Exercise directions:
Copy each line of the items below that contains the word "Collapse".

━━ Materials provided ━━

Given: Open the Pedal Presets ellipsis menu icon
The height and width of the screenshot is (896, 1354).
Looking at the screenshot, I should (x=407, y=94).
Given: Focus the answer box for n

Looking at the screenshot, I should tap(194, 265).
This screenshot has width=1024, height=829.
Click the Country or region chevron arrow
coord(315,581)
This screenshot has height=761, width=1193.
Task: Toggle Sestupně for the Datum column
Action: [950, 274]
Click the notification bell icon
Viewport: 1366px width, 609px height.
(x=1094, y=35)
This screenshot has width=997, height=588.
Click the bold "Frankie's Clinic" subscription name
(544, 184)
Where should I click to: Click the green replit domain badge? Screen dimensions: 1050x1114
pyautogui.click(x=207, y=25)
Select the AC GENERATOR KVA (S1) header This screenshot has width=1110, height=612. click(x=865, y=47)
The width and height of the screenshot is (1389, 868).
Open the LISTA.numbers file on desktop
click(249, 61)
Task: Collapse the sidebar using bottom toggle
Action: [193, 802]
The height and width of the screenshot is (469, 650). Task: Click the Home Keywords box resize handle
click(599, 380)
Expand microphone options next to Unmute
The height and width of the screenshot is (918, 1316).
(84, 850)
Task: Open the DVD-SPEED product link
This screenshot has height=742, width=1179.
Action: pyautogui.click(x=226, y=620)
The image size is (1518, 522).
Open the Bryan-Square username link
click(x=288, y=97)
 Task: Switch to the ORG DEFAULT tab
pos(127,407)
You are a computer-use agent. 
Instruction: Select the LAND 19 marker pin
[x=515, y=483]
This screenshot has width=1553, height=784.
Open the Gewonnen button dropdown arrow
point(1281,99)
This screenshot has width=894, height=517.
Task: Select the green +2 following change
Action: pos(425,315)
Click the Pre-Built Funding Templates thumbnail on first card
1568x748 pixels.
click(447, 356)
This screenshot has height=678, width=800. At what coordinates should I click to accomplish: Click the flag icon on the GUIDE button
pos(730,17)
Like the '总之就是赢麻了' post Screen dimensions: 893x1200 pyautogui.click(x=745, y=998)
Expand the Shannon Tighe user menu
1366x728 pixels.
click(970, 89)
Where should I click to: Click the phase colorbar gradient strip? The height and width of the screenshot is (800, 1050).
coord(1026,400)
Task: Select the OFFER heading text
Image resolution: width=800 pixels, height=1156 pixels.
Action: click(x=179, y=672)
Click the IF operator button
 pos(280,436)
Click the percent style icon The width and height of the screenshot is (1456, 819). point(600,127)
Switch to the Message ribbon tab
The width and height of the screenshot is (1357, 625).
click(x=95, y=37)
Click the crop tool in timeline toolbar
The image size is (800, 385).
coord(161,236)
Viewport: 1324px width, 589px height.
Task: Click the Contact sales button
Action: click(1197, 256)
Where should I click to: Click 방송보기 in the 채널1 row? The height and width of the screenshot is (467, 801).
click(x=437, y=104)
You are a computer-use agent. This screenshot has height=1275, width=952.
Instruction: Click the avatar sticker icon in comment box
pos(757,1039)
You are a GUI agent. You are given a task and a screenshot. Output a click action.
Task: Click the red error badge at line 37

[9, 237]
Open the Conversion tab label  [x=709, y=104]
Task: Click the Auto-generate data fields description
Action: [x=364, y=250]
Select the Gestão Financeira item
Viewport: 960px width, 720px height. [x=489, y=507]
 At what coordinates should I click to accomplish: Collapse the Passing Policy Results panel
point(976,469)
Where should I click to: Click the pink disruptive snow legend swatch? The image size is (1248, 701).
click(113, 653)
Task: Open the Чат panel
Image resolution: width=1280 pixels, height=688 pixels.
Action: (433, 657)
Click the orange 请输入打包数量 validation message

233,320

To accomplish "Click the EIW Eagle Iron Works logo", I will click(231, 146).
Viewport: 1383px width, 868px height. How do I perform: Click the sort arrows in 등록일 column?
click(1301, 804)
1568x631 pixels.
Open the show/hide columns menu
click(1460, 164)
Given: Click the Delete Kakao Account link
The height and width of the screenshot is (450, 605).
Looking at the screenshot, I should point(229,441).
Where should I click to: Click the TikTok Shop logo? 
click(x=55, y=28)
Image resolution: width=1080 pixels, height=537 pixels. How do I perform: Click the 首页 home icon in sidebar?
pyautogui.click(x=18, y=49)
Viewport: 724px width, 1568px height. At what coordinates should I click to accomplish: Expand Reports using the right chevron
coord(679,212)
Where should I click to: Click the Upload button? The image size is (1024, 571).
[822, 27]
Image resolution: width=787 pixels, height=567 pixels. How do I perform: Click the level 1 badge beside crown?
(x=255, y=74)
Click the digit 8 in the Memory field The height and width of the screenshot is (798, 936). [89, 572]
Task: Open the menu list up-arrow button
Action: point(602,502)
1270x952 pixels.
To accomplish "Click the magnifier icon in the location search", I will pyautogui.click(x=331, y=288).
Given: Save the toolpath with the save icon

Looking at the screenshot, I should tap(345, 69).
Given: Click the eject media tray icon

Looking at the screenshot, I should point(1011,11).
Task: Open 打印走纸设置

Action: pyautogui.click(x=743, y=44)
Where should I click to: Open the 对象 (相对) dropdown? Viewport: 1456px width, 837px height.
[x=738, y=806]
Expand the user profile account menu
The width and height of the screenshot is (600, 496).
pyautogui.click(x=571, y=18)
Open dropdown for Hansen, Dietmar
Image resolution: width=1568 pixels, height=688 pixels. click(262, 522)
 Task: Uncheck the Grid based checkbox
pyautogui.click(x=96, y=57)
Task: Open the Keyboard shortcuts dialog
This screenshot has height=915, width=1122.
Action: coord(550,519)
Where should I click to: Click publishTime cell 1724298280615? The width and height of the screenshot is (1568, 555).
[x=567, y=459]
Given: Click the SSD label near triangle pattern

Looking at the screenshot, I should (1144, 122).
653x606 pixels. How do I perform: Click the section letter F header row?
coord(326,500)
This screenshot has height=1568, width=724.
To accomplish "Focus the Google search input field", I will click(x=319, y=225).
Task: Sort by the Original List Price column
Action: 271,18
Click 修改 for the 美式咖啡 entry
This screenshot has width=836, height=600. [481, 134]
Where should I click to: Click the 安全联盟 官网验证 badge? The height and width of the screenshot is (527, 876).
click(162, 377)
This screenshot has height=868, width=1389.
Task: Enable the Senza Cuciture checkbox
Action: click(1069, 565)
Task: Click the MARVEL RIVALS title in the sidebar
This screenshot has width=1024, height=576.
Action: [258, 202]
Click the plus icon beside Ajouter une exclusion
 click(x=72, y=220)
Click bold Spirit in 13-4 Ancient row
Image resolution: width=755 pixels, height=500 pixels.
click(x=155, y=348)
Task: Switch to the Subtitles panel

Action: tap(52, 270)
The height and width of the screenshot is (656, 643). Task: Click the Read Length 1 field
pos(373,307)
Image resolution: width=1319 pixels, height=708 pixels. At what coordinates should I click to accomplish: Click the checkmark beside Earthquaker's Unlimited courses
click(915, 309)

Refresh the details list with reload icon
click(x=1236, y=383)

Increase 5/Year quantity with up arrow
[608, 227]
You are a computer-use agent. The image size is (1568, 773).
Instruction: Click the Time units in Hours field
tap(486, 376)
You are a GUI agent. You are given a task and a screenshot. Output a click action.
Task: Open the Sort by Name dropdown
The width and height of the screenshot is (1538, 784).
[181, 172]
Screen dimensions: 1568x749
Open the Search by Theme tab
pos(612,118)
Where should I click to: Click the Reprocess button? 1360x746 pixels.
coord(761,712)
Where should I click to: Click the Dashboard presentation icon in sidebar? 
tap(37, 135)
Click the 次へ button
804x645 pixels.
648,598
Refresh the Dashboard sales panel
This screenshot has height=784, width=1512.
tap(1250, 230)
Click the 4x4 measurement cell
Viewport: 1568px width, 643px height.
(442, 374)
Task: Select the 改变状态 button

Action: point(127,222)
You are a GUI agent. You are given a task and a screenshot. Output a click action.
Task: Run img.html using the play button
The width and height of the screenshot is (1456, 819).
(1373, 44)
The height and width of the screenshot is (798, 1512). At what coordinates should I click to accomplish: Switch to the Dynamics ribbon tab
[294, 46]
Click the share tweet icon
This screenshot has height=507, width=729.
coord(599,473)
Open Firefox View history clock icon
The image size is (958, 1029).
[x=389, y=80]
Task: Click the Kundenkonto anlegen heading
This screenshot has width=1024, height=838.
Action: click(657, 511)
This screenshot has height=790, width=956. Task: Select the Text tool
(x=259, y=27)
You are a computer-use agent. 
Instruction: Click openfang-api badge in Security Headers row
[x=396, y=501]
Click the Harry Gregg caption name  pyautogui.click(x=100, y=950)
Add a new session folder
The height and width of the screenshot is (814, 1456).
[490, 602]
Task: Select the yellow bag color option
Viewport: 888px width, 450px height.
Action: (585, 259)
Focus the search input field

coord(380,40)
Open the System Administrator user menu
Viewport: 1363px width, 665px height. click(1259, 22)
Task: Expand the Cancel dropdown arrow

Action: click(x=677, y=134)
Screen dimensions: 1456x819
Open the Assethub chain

━━━

Response to this task:
Task: Collapse the sidebar using bottom toggle
 At what coordinates should I click to accomplish: Collapse the Passing Policy Results panel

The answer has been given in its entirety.